ライター」という職業は、依頼があれば何でも応えなければならず、おまけに数年前から準備していた“世界的スポーツ大会”がこのような状況となってしまい、代わりに「横浜市長選を書け」との依頼が舞い込んできた。過去の経験を生かし、少しでもお役に立てればと思う。

横浜市には一国並みの377.9万人の人が住んでいる

人口377.9万人という、およそ基礎自治体とは思えない巨大な街である横浜市のトップを選ぶ選挙だが、これまで投票率や注目度は高くはなく、「無所属候補」という名の裏で国政政党や有力政治家が支えた候補者が当選し、真っ二つに割れるような争点も少なく、なんとなく市政を上手く運営している、というのが実感ではないだろうか。
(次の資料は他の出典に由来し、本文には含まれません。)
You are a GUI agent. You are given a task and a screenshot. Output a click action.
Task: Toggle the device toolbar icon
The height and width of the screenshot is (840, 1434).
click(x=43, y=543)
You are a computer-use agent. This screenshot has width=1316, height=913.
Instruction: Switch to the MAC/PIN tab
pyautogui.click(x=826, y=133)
過去を見ると、主要政党の相乗りで4期目を目指した高秀(たかひで)秀信市長に、若手の中田宏衆院議員(当時)が無所属で挑み僅差で勝った2002(平成14)年や、その中田市長が突如辞任し、自民党系が支える中西健治氏(当時は外資系証券会社役員、現自民党所属の財務副大臣・参院議員)と、民主党(当時)が担ぎだした林文子氏(当時は企業経営者)が戦った2009(平成21)年など、それなりに盛り上がった選挙もあった(社会党の飛鳥田一雄市長が誕生した1963年選挙もあったのだろうが、古すぎるので省略)。

かつての横浜市役所

ただ、そうした選挙でも「多選の相乗り現職に挑む有力新人」とか「実質的に国政の与野党対決」などといった分かりやすい構図が見え隠れしていたが、今回は分かりづらい。一言で述べるなら「IRカオス(混沌)選挙」とでも名付けられるだろうか。すべての原点は、林市長(と裏にいるIR関係者)がカジノを含んだ「IR(統合型リゾート)」を山下ふ頭へ誘致しようとしたことに始まったといえる。
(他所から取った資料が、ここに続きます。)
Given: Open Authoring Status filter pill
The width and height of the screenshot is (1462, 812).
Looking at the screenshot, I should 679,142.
国家的な動きとしてIR誘致にからんできた“裏の関係者”が誰なのかは想像するしかないが、税収の減少が確実視されるなかで、横浜市の運営資金を補てんできる絶好の政策としてIRに注目したこと自体は、元経営者でもある市長として理にかなっているのではないか。

みなとみらいは多くの企業で賑わっているようには見えるが、横浜市内の大手企業数は多くない

みなとみらいなど市内へ企業を誘致するため懸命に“営業”しても、まだまだ将来の備えが足りない、何か良い案はないか?と悩んでいた時に「なんと年間820億円から1200億円も儲かるすごいチャンスがあるんですよ」などど、それなりの立場にいる人にささやかれたとしたら、「その案に乗りましょう!」となってしまうのも仕方がないのかもしれない。

とはいえ、市民からすれば「ギャンブル」という不透明感が付きまとう施設(しかもどこかの外資が運営)によって、将来の税収を補てんするという考え方に共感は広がらず、IR誘致に絡んで国会議員に逮捕者が出たうえ、極めつけは新型コロナウイルスで明日が見えない自粛生活に突入。「こんな時に何がカジノ・IRだ!」と怒り心頭になるのも当然なこと。(市民や経済界のなかには、「こんな時だからこそ将来への備えが必要」とIRに賛成の声もあるだろう)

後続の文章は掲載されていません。